**Task objective**
No pictures in the copy. Write out the listing below exactly.

**Data excerpts**
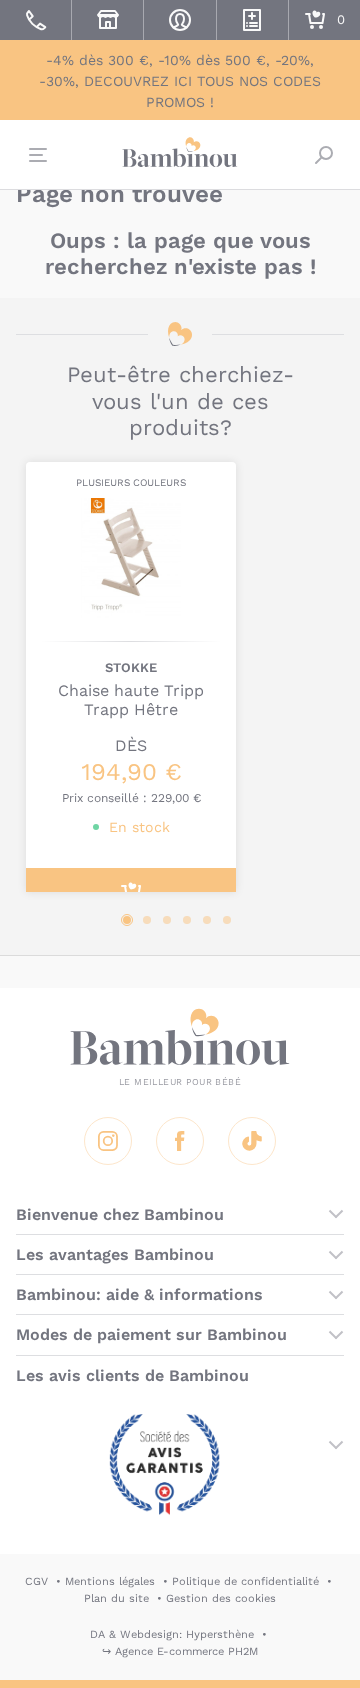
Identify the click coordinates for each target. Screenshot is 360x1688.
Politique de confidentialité (245, 1581)
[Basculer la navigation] (36, 155)
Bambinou (180, 152)
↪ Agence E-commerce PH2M (180, 1651)
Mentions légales (110, 1581)
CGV (36, 1581)
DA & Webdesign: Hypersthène (172, 1634)
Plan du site (116, 1598)
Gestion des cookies (221, 1598)
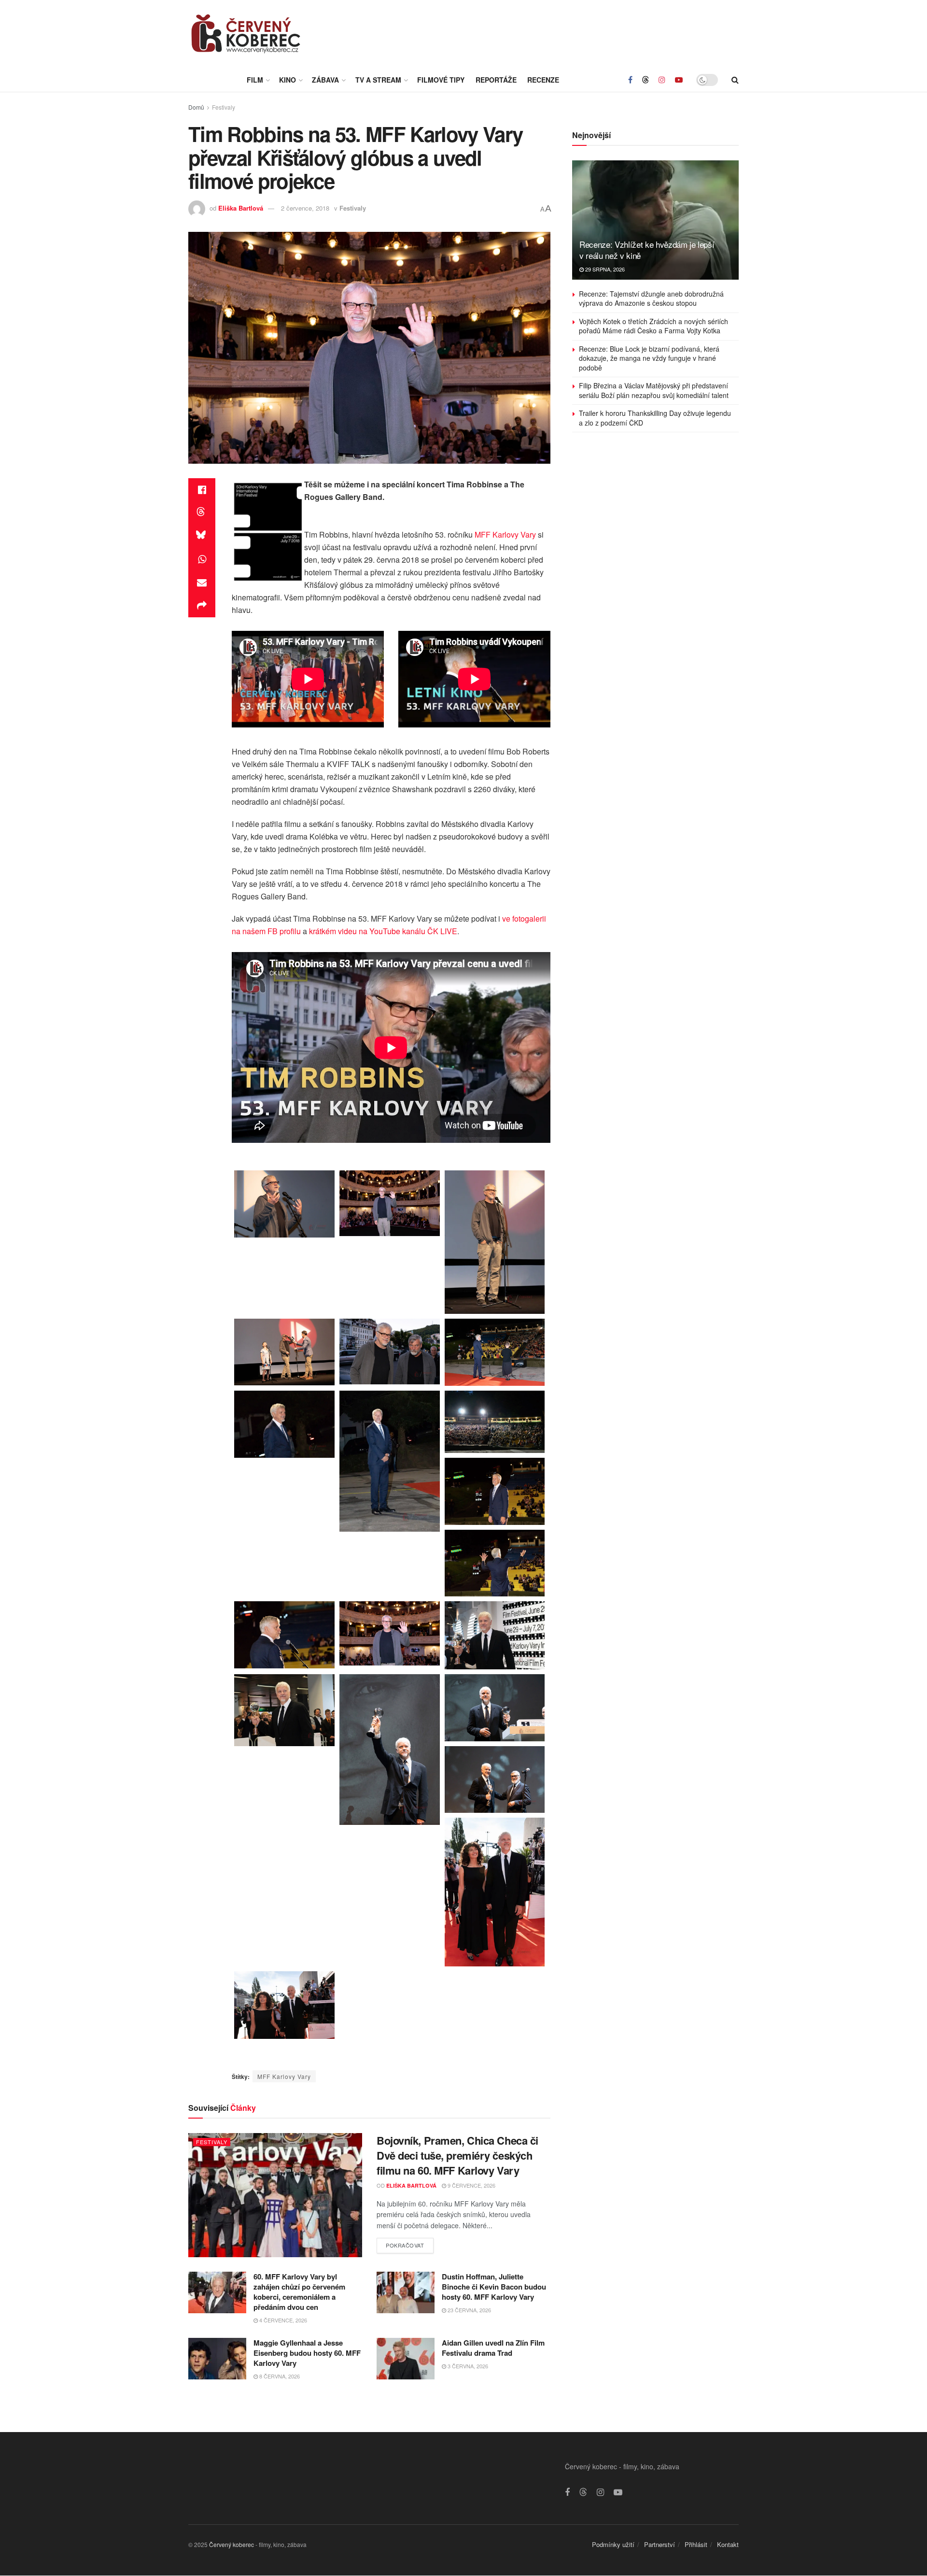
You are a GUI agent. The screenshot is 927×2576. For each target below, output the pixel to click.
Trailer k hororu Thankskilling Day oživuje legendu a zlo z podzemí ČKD (655, 417)
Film (255, 80)
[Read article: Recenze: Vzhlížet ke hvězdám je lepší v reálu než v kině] (655, 220)
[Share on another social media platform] (201, 605)
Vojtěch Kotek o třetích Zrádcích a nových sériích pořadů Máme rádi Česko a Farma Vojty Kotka (653, 326)
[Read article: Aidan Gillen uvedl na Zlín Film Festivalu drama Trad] (406, 2358)
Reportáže (496, 80)
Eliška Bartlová (240, 208)
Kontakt (728, 2544)
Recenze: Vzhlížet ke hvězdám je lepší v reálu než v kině (646, 250)
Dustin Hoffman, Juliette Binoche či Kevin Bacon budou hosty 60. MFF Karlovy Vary (494, 2286)
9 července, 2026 (470, 2185)
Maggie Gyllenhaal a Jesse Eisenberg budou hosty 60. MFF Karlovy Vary (307, 2352)
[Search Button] (735, 80)
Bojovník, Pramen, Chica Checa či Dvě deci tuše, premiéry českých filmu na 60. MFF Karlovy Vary (457, 2155)
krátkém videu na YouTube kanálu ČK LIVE (383, 931)
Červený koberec (231, 2544)
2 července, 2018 (305, 208)
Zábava (325, 80)
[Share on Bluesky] (201, 536)
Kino (287, 80)
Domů (196, 107)
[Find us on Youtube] (679, 80)
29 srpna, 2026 (604, 269)
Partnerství (659, 2544)
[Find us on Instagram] (662, 80)
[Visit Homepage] (246, 34)
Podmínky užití (613, 2544)
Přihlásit (696, 2544)
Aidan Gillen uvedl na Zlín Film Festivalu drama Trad (493, 2347)
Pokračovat (410, 2243)
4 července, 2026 (282, 2320)
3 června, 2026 (467, 2366)
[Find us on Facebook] (630, 80)
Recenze (543, 80)
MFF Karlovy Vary (505, 534)
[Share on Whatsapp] (201, 559)
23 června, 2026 (468, 2310)
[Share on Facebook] (201, 489)
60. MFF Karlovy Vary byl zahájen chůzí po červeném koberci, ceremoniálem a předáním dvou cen (299, 2291)
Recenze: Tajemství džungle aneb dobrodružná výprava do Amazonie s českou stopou (651, 298)
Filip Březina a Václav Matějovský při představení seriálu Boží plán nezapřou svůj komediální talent (654, 390)
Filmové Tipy (440, 80)
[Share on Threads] (201, 513)
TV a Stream (378, 80)
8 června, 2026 (279, 2376)
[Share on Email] (201, 582)
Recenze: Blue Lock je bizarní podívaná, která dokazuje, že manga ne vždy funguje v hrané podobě (649, 358)
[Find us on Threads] (645, 80)
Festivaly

**Response for this exercise**
Identify the click coordinates for each target. Screenshot is 360x1688.
Politique de confidentialité (245, 1581)
[Basculer la navigation] (36, 155)
Bambinou (180, 152)
↪ Agence E-commerce PH2M (180, 1651)
Mentions légales (110, 1581)
CGV (36, 1581)
DA & Webdesign: Hypersthène (172, 1634)
Plan du site (116, 1598)
Gestion des cookies (221, 1598)
You are a GUI agent. The screenshot is 927×2576. For each target below, output the pixel to click.
Trailer k hororu Thankskilling Day oživuje legendu a zlo z podzemí ČKD (655, 417)
Film (255, 80)
[Read article: Recenze: Vzhlížet ke hvězdám je lepší v reálu než v kině] (655, 220)
[Share on another social media platform] (201, 605)
Vojtěch Kotek o třetích Zrádcích a nových sériích pořadů Máme rádi Česko a Farma Vojty Kotka (653, 326)
[Read article: Aidan Gillen uvedl na Zlín Film Festivalu drama Trad] (406, 2358)
Reportáže (496, 80)
Eliška Bartlová (240, 208)
Kontakt (728, 2544)
Recenze: Vzhlížet ke hvězdám je lepší v reálu než v kině (646, 250)
Dustin Hoffman, Juliette Binoche či Kevin Bacon budou hosty 60. MFF Karlovy Vary (494, 2286)
9 července, 2026 (470, 2185)
Maggie Gyllenhaal a Jesse Eisenberg budou hosty 60. MFF Karlovy Vary (307, 2352)
[Search Button] (735, 80)
Bojovník, Pramen, Chica Checa či Dvě deci tuše, premiéry českých filmu na 60. MFF Karlovy Vary (457, 2155)
krátkém videu na YouTube kanálu ČK LIVE (383, 931)
Červený koberec (231, 2544)
2 července, 2018 (305, 208)
Zábava (325, 80)
[Share on Bluesky] (201, 536)
Kino (287, 80)
Domů (196, 107)
[Find us on Youtube] (679, 80)
29 srpna, 2026 (604, 269)
Partnerství (659, 2544)
[Find us on Instagram] (662, 80)
[Visit Homepage] (246, 34)
Podmínky užití (613, 2544)
Přihlásit (696, 2544)
Aidan Gillen uvedl na Zlín Film Festivalu drama Trad (493, 2347)
Pokračovat (410, 2243)
4 července, 2026 (282, 2320)
3 června, 2026 (467, 2366)
[Find us on Facebook] (630, 80)
Recenze (543, 80)
MFF Karlovy Vary (505, 534)
[Share on Whatsapp] (201, 559)
23 června, 2026 (468, 2310)
[Share on Facebook] (201, 489)
60. MFF Karlovy Vary byl zahájen chůzí po červeném koberci, ceremoniálem a předáním dvou cen (299, 2291)
Recenze: Tajemství džungle aneb dobrodružná výprava do Amazonie s českou stopou (651, 298)
Filip Březina a Václav Matějovský při představení seriálu Boží plán nezapřou svůj komediální talent (654, 390)
Filmové Tipy (440, 80)
[Share on Threads] (201, 513)
TV a Stream (378, 80)
8 června, 2026 (279, 2376)
[Share on Email] (201, 582)
Recenze: Blue Lock je bizarní podívaná, která dokazuje, že manga ne vždy funguje v hrané podobě (649, 358)
[Find us on Threads] (645, 80)
Festivaly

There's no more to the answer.